• _SOURCE MATERIAL_
========

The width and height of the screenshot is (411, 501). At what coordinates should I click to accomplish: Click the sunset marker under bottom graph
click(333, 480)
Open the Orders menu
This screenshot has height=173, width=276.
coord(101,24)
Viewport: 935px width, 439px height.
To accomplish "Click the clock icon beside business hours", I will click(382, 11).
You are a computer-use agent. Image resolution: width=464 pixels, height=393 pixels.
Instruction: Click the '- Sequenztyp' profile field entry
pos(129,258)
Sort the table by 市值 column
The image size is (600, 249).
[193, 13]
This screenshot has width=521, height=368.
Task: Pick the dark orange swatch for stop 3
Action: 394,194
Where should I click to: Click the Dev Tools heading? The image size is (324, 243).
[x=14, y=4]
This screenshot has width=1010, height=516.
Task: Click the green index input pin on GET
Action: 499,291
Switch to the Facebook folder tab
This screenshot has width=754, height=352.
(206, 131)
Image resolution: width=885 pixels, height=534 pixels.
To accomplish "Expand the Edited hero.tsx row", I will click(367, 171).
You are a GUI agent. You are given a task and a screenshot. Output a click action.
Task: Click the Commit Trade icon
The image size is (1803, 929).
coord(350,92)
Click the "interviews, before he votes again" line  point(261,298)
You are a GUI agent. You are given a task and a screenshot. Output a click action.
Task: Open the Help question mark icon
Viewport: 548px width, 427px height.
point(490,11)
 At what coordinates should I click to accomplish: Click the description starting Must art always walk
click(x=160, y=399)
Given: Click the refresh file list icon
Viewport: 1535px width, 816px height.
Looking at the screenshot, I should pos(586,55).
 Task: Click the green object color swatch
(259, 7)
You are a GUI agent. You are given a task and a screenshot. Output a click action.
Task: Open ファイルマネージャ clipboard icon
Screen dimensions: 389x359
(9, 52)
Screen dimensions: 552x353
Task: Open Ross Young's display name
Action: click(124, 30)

========

• _WHAT THE TASK ASKS_
Repeat exactly, and only, the run of lines from the start of the material above through the line that holds "Sort the table by 市值 column".

• _RESULT OF THE TASK_
The width and height of the screenshot is (411, 501). At what coordinates should I click to accomplish: Click the sunset marker under bottom graph
click(333, 480)
Open the Orders menu
This screenshot has height=173, width=276.
coord(101,24)
Viewport: 935px width, 439px height.
To accomplish "Click the clock icon beside business hours", I will click(382, 11).
You are a computer-use agent. Image resolution: width=464 pixels, height=393 pixels.
Instruction: Click the '- Sequenztyp' profile field entry
pos(129,258)
Sort the table by 市值 column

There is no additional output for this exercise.